*Stated goal:*
According to the aquarium sump discussion below, why must the owner know where to mark the "full" line in the sump? Explain in one to three sentences.

*Source document:*
◆ ◆ ◆
Edit: BTW, thanks very much for the links - very helpful!


----------



## Dmaaaaax (Nov 20, 2008)

"All Glass Aquarium" sells a sump kit that has the intake and outtake pipes. You just need to silicone them in place....hopefully your sump holes are together and in a corner though.
All-Glass Mega Flow Overflow Accessory Kit at Big Al's Online

The intake is basically a skimmer near the top of your tank. If the power goes out it will continue to suck out the water until you get below the skimmer line. That is why it necessary to know where to mark your "full" line in your sump so that it still has room for more water in case of a power failure.

However if I were to have live plants and injected CO2, I would use a sealed sump setup using a filter like this:
http://www.bigalsonline.com/BigAlsUS/ctl3684/cp17290/si3478855/cl0/hagenfluvalfx5canisterfilter


----------



## Stellaluna (Jan 20, 2009)

I really apologize but I don't know what you mean by a "sealed sump setup." Do you mean just run a canister filter or two on the tank like I do now?


----------



## Dmaaaaax (Nov 20, 2008)

Yes, except that you hook it up to the drilled holes in your tank with PVC instead of using the hang over tubings that they come with. This "sealed sump" keeps your CO2 levels from dropping unlike a typical trickle-down sump setup.


----------



## djrichie (May 15, 2008)

Will to answer the question about what stops it from over flowing the Wet/dry... I can only speak for the tanks I've see and the one I have...... I have a sealled box around mine drainage pipe that would only let 1 to 2 inchies of water to continue to flow out if the power went out. As it stnad now the pumps the water into the tank and only the water that fill up higher than the the box falls back to the filter. if the filter is turn off the water will flow until it below than the box and then stop.


----------



## Stellaluna (Jan 20, 2009)

OK - thanks so much. I might go with the large canister filter closed sump system for now, and then I can switch to a wet/dry if I decide to go with large, dirty fish and no plants. 

I really appreciate the help!


----------
◆ ◆ ◆
*Data extract:*
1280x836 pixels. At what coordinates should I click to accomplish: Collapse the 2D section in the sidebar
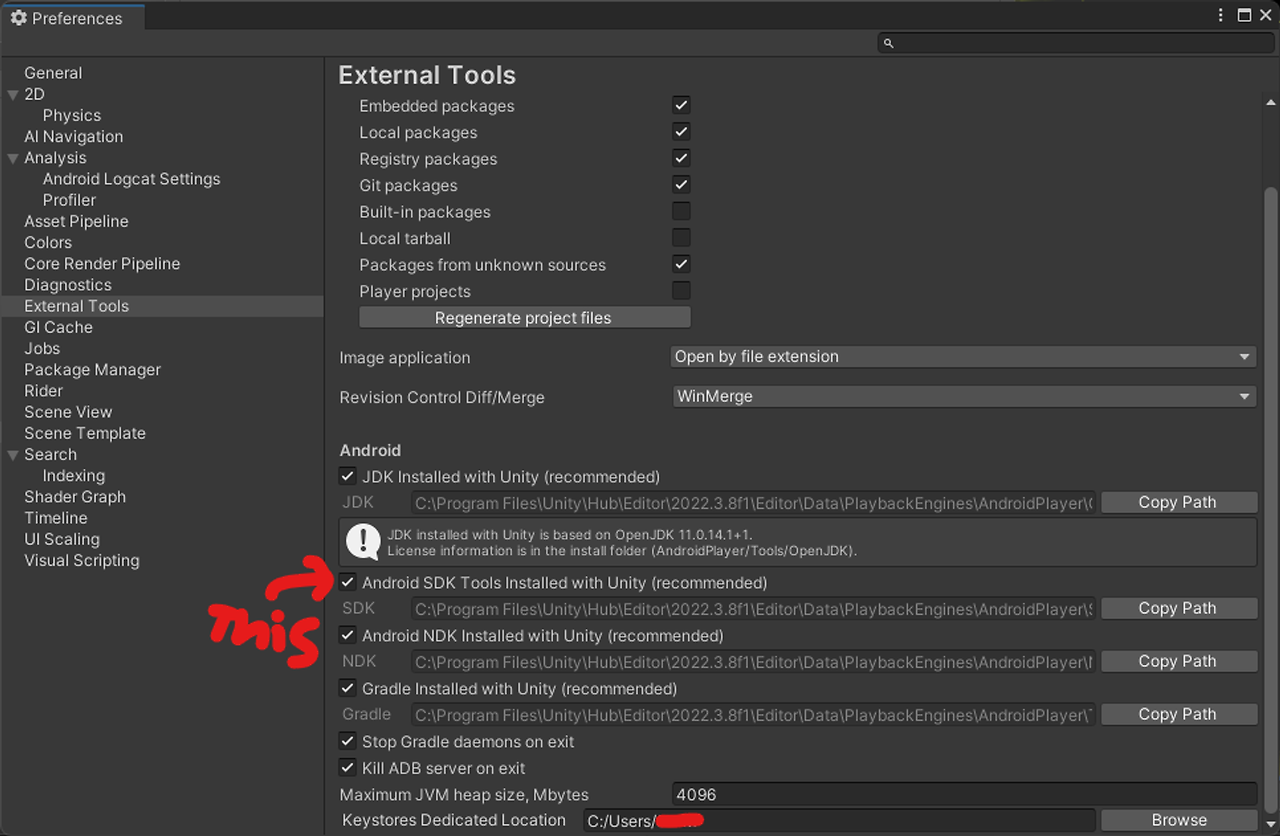(x=13, y=93)
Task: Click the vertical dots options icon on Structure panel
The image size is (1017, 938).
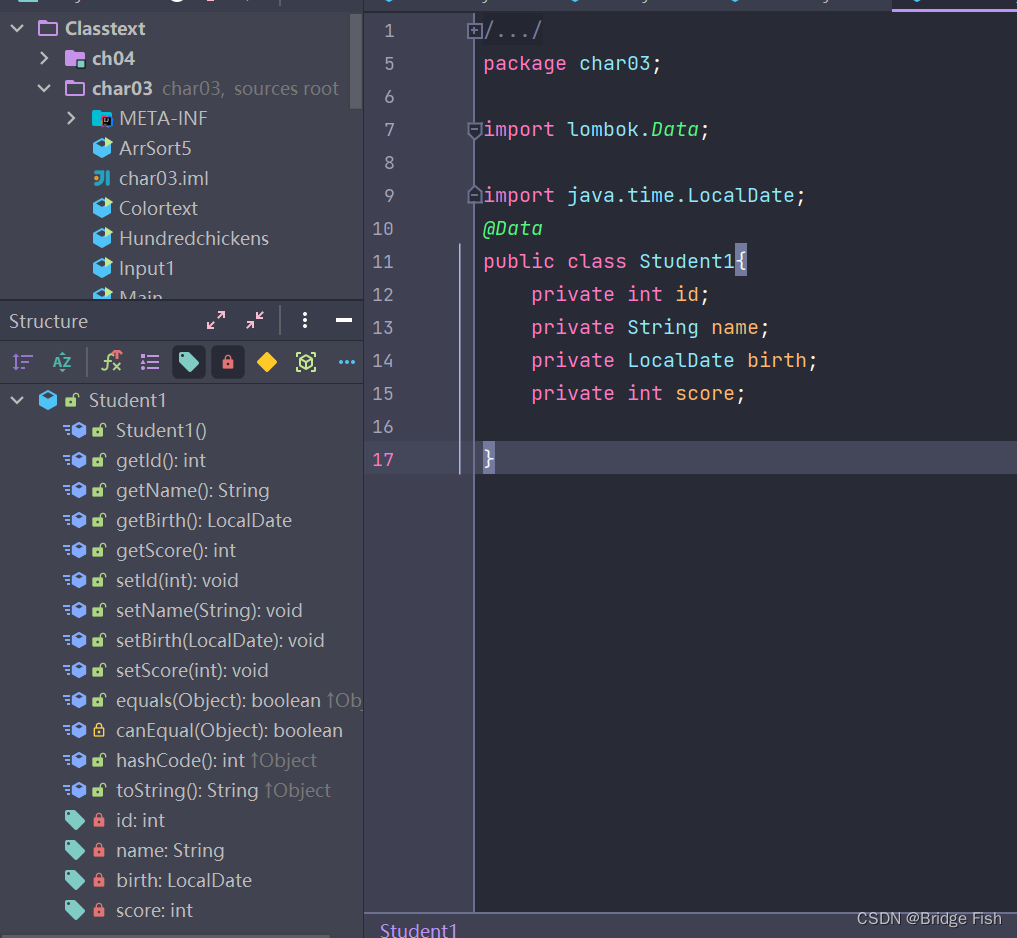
◆ ◆ ◆
*Answer to this exercise:*
The intake works like a skimmer near the top of the tank, so if the power goes out it keeps drawing water out until the tank level drops below the skimmer line. The "full" line must therefore leave enough room in the sump to hold that extra water during a power failure.